___ DATASET ENTRIES
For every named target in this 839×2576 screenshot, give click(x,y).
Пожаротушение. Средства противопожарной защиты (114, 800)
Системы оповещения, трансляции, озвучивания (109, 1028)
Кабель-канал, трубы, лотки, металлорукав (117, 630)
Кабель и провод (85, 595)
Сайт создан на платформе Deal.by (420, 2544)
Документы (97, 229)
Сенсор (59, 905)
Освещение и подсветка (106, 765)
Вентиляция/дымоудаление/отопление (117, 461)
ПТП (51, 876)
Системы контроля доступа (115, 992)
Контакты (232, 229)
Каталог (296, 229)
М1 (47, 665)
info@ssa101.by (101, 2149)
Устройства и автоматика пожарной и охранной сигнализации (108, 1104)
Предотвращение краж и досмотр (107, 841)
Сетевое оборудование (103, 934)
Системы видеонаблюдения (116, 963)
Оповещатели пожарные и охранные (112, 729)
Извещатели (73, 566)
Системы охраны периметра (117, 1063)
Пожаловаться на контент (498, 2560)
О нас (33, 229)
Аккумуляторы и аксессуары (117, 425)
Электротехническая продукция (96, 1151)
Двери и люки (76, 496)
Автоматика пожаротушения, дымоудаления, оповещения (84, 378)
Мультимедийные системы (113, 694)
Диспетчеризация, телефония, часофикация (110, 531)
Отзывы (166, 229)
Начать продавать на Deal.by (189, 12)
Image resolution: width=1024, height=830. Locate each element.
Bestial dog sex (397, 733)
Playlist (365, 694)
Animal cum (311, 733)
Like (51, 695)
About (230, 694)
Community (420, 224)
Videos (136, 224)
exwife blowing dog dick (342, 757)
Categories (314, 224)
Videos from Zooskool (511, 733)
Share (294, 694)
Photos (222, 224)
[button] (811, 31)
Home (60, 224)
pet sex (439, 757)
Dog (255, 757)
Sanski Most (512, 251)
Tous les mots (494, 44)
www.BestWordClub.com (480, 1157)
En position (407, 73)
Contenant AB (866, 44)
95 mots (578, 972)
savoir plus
______
*TASK PROMPT*
Turn the lines from the one holding "Photos (222, 224)" through the last line above, inclusive, into a JSON list of strings with one string per line, leaving out blank lines.

*REPLY*
[
  "Photos (222, 224)",
  "[button] (811, 31)",
  "Home (60, 224)",
  "pet sex (439, 757)",
  "Dog (255, 757)",
  "Sanski Most (512, 251)",
  "Tous les mots (494, 44)",
  "www.BestWordClub.com (480, 1157)",
  "En position (407, 73)",
  "Contenant AB (866, 44)",
  "95 mots (578, 972)",
  "savoir plus"
]